Content starts

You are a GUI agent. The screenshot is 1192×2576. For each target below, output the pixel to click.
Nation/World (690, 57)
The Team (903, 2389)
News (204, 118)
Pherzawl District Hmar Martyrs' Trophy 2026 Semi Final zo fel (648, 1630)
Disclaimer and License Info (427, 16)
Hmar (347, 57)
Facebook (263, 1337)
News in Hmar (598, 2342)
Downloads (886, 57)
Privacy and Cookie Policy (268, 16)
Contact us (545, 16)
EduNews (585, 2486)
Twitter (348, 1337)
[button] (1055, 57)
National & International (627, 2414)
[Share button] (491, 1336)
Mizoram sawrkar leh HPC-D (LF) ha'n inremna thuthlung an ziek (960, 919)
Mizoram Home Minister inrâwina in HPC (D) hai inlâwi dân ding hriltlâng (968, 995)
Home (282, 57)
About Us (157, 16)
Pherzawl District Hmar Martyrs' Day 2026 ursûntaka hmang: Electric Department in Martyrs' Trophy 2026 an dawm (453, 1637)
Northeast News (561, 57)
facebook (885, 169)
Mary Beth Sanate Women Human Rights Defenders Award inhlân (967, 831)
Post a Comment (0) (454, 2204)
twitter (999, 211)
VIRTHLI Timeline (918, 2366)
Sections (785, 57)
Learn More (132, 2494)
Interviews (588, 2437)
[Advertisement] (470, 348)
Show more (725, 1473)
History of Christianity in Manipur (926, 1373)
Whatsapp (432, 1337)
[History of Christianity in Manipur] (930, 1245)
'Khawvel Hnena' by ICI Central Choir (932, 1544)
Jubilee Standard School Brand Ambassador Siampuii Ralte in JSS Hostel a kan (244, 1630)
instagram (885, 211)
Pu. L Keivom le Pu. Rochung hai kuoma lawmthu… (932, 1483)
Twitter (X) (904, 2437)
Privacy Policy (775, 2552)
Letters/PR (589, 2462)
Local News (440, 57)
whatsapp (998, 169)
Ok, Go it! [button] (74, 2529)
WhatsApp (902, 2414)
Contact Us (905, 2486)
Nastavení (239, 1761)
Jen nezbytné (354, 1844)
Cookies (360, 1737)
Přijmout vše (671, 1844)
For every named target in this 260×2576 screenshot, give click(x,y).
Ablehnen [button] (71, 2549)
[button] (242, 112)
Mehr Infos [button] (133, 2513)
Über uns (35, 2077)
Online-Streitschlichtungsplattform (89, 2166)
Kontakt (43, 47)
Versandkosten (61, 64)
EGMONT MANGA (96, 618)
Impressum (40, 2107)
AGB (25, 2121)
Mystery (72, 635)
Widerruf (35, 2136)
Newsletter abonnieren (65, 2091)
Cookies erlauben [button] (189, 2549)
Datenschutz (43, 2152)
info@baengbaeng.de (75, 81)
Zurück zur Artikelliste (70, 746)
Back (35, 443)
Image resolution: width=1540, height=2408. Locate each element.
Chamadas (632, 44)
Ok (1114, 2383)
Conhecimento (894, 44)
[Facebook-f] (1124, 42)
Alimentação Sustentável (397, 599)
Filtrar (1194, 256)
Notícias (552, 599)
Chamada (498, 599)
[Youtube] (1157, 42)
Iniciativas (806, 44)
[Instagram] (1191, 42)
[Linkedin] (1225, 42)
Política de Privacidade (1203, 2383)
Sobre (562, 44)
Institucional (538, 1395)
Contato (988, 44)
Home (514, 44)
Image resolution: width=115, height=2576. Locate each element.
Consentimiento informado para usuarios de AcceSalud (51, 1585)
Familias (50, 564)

Content ends

How to complete this task:
Please restate, word for word, the lines of the entries that run from the first line through the one holding "News in Hmar (598, 2342)", and add nothing.

Written reply:
You are a GUI agent. The screenshot is 1192×2576. For each target below, output the pixel to click.
Nation/World (690, 57)
The Team (903, 2389)
News (204, 118)
Pherzawl District Hmar Martyrs' Trophy 2026 Semi Final zo fel (648, 1630)
Disclaimer and License Info (427, 16)
Hmar (347, 57)
Facebook (263, 1337)
News in Hmar (598, 2342)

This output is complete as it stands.